Monday, August 24, 2009
Whole Wheat Flat Sandwich Bread
This bread started as focaccia and morphed into this variation of flat bread that isn’t dimpled. Sometimes I add herbs or seeds to this bread, but more often than not I make it plain since I haven’t always planned what I am going to eat it with when I make it.
Since this bread is scored into slices before it has its second rise you could put different toppings on each slice if you like. I have used caramelized onions and thyme, olives and garlic, sun dried tomatoes and garlic, cooked spinach and almond feta, onions and herbs, there are many possible variations.
Whole Wheat Flat Sandwich Bread
1 ¾ cups of warm water (around 100 degrees)
2 ¼ teaspoons of active dry yeast (or 1 package)
¼ teaspoon of agave or sugar
2 cups of sprouted whole wheat flour
2 cups of whole wheat flour
½ teaspoon of kosher salt
freshly ground black pepper to taste
Proof the yeast by adding it and the agave to the warm water. Allow the yeast to stand for 10 minutes during which time it should start to bubble. If it doesn’t bubble your yeast was dead before you started, or your water was too hot and killed the yeast. Don’t make the bread if the yeast didn’t proof.
Move the proofed yeast mixture to your stand mix and then add the remaining ingredients. Turn the mixer on low and process until dough forms. If some of the flour remains dry add a little room temperature water (no more than 2 tablespoons at a time) until all the flour is absorbed. The amount of water your flour will take will depend on the humidity.
Once the dough has formed allow the mixer to knead the dough for 5 minutes to develop the gluten. You can do this by hand but it takes about twice as long.

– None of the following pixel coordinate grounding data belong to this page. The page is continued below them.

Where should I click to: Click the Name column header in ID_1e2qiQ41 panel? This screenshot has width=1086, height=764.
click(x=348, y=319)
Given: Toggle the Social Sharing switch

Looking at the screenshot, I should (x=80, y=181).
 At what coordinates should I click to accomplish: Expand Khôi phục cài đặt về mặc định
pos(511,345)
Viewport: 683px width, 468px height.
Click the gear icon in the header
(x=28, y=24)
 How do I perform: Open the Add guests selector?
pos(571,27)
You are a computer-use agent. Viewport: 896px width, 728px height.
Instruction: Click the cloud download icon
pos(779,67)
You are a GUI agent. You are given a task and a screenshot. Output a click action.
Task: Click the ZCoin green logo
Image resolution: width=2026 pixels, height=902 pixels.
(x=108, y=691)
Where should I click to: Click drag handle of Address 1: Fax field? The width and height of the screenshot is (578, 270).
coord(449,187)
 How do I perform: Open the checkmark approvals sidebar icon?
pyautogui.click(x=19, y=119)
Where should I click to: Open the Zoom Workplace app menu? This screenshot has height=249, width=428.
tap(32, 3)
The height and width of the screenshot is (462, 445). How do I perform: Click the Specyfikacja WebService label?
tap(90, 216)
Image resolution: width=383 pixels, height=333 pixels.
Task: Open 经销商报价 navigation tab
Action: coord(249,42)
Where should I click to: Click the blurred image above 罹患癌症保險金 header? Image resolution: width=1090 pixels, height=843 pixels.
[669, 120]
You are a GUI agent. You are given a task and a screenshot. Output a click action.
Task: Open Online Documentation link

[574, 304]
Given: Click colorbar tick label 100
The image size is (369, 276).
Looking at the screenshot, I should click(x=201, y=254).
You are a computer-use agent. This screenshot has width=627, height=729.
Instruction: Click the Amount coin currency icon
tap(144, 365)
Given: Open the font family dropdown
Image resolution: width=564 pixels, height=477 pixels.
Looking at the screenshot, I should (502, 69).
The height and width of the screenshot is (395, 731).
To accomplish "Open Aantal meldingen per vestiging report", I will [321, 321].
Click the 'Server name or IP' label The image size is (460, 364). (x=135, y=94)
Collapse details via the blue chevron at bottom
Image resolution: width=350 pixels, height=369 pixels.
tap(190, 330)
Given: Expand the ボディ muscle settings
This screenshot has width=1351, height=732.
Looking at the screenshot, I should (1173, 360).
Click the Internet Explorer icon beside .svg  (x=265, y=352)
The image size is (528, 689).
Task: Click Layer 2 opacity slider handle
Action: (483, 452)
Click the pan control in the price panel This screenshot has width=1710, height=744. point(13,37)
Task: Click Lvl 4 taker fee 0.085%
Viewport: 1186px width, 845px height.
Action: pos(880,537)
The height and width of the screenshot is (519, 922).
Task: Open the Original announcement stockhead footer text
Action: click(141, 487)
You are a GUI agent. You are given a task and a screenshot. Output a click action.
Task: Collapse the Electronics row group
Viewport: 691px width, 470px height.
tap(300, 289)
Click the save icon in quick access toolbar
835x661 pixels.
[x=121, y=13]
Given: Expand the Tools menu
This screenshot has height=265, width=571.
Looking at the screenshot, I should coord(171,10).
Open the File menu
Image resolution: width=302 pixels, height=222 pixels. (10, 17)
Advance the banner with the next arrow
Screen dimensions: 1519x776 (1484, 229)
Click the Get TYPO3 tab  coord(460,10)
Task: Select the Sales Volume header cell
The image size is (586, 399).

Grease a large bowl (about twice the size of the bread dough – I use an 8 cup measuring bowl) and move the dough to the bowl. Lightly coat the top the dough with oil. Cover the top of the bowl with plastic cling wrap and move the dough to a draft free place to double in bulk (I use the interior of my microwave). Check the dough in about an hour. If the dough has doubled you are ready to shape it into the pan.
Take your half sheet pan and either line it with parchment, a silpat or grease it. Place the dough in the pan and press it with your hands until it covers the pan corner to corner. The bread dough will cover the pan but you need to be persistent. If you hands are sticking to the dough use a little oil to the top of the dough.
Cut the dough (using a sharp or serrated knife) into 16 pieces. Lightly salt and pepper the dough. Allow the dough to sit on top the stove while you preheat the oven.
Preheat your oven to 350 degrees during which time your dough will rise again. Fill a spray bottle with warm water for later.
When you dough is at least as high as the sides of the pan it is ready to bake. Place the dough in the oven and spray the oven interior with water. I spray my baking stone with is always in my oven; you can also spray the oven walls. The humidity helps the dough to rise.
Set your oven time for 25 minutes and check to see if it is done then. If it is not done, it shouldn’t need more than 5 more minutes.
When the bread is done remove it from the oven and allow to cool a few minutes in the pan. Then move the bread to a wire rack to cool completely.
When the bread is cool I slice the bread in half and wrap the two halves in plastic cling film and then put those in a large lidded container and keep it in the refrigerator. If I know we aren’t going to eat it all in 5 days I take the excess and store it in the freezer. It will reheat well wrapped in aluminum foil in the oven. Or you can do what I do and use it for whole wheat bread crumbs. I haven’t bought breadcrumbs or croutons in years.
Nutritional Information (per 1/16th):
Amount Per Serving
Calories - 118.53
Calories From Fat (25%) - 30.02
Total Fat - 4.37g
Saturated Fat - 0.26g
Cholesterol - 0mg
Sodium - 62.67mg
Potassium - 28.38mg
Total Carbohydrates - 23.16g
Fiber - 3.55g
Sugar - 0.55g
Protein - 3.83g
I have been making this bread for at least 5 years. It is easier to make than loaf bread because you don’t have to worry about the middle not being done. If you are someone that likes crust (like I am) this bread has crust on every piece.